Un espíritu anárquico del cristianismo primitivo que se pone de manifiesto de nuevo en San Marcos (10, 42) cuando pone en boca de Jesús "que los que son tenidos como jefes en las naciones, gobiernan tiránicamente a los súbditos; y los grandes entre ellos ejercen la autoridad vejándolos". Bien es verdad que a medida que el Estado Imperial romano se afirmaba y el cristianismo fue cambiando hacia un sistema jerárquico (con obispos, presbíteros, asamblea de fieles...) se fue produciendo una transformación que ya queda muy bien reflejada en San Agustín, con el paso necesario de la libertad a la obediencia al Estado como consecuencia del pecado, a partir del momento en que la Iglesia pasó a ser depositaria de la religiosidad oficial y sostén de ese mismo Estado, aunque siempre dejando muy claro que “sin la justicia ¿qué otra cosa son los reinos sino grandes robos? Pues, ¿qué son los robos sino pequeños reinos?” (De civitate Dei, 4,4)
He puesto estos ejemplos tomados de textos que nos resultan más familiares por cuestiones culturales, pero se podrían poner otros. En cualquier caso queda claro que el concepto de libertad del que se parte implica la mínima dependencia de los demás, y sólo se puede dar por consiguiente en grupos pequeños que se autoabastecen en la medida de lo posible. Y digo en la medida de lo posible porque siempre hay algunos bienes de los que se carece y que se sienten como necesarios, lo que impulsa a tener relaciones con los vecinos, bien bélicas -para obtener por la fuerza lo que se precisa- o bien pacíficas, para conseguirlo mediante intercambio de regalos -en el caso de los jefes- o bien directamente por trueque entre las personas implicadas.
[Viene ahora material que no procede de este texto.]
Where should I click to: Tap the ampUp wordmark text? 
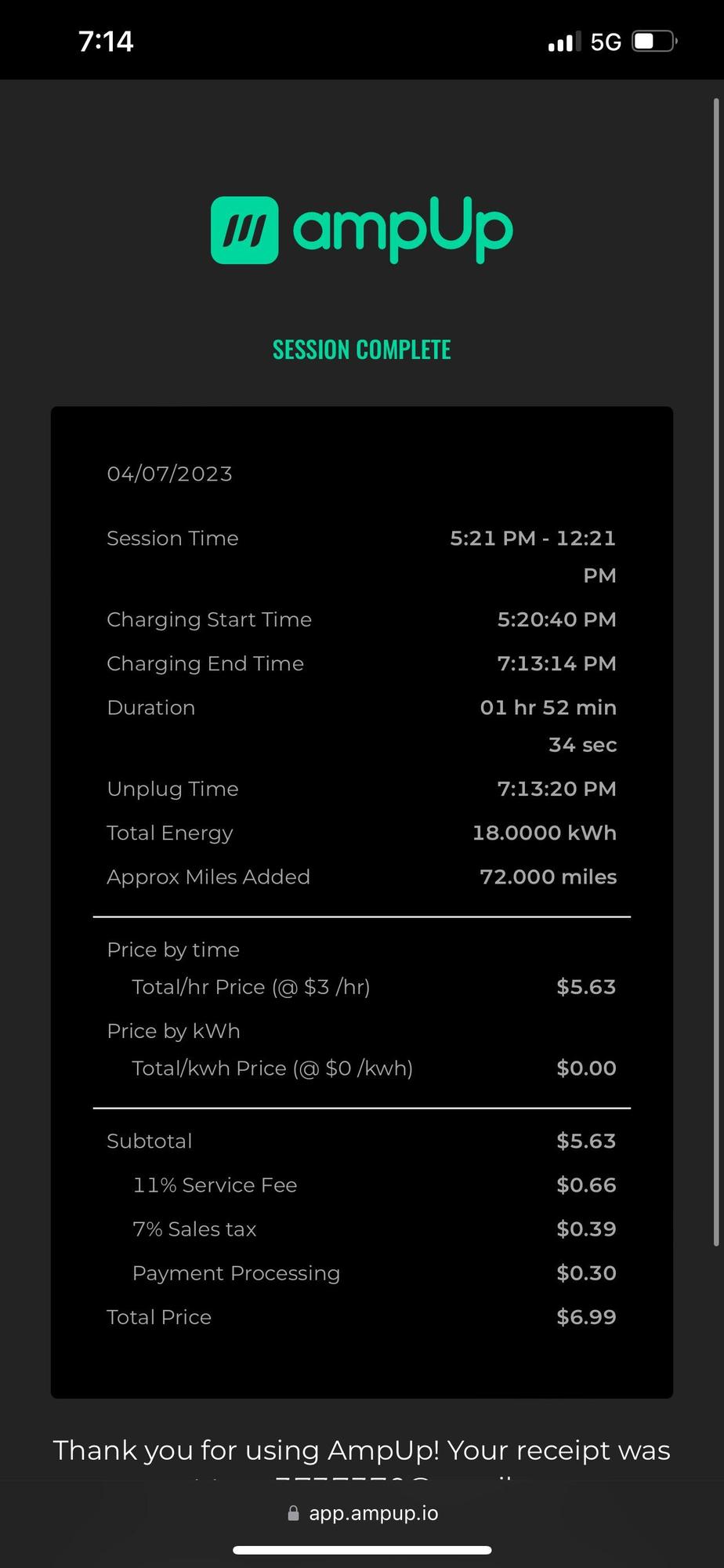click(x=403, y=230)
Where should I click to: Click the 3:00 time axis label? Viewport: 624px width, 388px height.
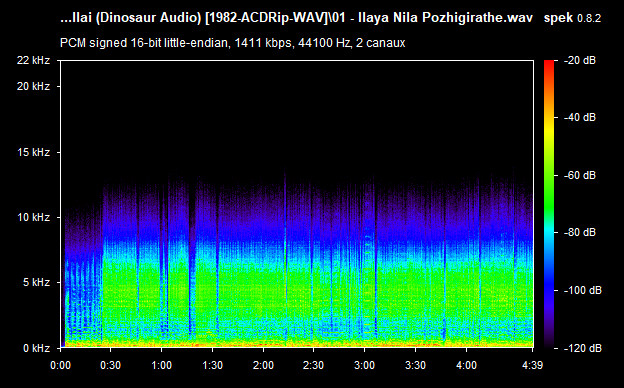[365, 365]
En cualquier caso hay un claro rechazo a lo que hoy denominamos "mercado impersonal", en el que como señalaría Aristóteles en su libro de la Política (I, 3, 1257-1258) y copiaría posteriormente K. Marx en El Capital, se parte del medio de cambio, de la moneda o dinero, para mediante la compraventa obtener como objeto más dinero o capital. Moralmente el capitalismo está mal visto en nuestro mundo antiguo, como algo ajeno a la satisfacción de las necesidades y como algo que por el contrario incita a la generación de nuevas necesidades, como vemos hoy en nuestras sociedades de consumo. No debe extrañarnos, pues, que cuando en el siglo I a.C. Catón haga el prólogo de su libro De agricultura, señale en él que «nuestros antepasados con respecto a esto pensaron así y lo fijaron en sus leyes: condenar al ladrón a pagar el doble, y al usurero al cuádruplo. Por este detalle podemos ver cuán peor ciudadano consideraron al usurero que al ladrón». O sea, que como se suele decir, era más delito fundar un banco que robarlo.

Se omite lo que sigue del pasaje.